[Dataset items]
————
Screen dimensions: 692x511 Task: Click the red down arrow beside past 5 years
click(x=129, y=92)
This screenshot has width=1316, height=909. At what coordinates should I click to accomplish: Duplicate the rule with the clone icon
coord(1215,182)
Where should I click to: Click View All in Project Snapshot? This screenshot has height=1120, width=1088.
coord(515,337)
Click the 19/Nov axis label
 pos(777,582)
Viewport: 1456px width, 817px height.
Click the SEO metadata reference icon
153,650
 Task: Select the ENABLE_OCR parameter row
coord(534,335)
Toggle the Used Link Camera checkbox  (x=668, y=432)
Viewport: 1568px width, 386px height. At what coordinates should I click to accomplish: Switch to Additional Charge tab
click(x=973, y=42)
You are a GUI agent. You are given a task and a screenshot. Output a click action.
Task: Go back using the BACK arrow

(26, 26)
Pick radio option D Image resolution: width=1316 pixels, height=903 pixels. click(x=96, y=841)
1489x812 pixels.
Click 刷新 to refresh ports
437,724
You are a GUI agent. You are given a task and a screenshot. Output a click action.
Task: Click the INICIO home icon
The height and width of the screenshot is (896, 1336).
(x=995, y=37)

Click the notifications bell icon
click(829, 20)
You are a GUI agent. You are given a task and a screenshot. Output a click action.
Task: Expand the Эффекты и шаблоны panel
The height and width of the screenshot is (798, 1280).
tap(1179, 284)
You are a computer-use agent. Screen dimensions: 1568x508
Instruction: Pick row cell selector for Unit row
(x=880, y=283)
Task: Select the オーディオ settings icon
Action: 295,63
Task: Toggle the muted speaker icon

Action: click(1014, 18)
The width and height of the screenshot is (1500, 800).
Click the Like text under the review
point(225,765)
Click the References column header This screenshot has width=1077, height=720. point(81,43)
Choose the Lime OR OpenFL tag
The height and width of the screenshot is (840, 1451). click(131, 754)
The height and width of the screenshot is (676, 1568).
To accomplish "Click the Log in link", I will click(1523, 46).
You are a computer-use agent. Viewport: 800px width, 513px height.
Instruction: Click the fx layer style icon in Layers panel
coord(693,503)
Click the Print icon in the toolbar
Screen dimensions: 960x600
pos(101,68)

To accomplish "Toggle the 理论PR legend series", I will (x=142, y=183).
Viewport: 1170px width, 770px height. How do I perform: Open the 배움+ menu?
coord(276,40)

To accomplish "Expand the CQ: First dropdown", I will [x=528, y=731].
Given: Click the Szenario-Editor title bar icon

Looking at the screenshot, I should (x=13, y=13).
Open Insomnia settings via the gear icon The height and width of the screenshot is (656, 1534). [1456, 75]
————
TASK TO COMPLETE:
Identify every line above with the string "pixels" in it. Copy those lines.

COMPLETED EXERCISE:
Pick radio option D Image resolution: width=1316 pixels, height=903 pixels. click(x=96, y=841)
1489x812 pixels.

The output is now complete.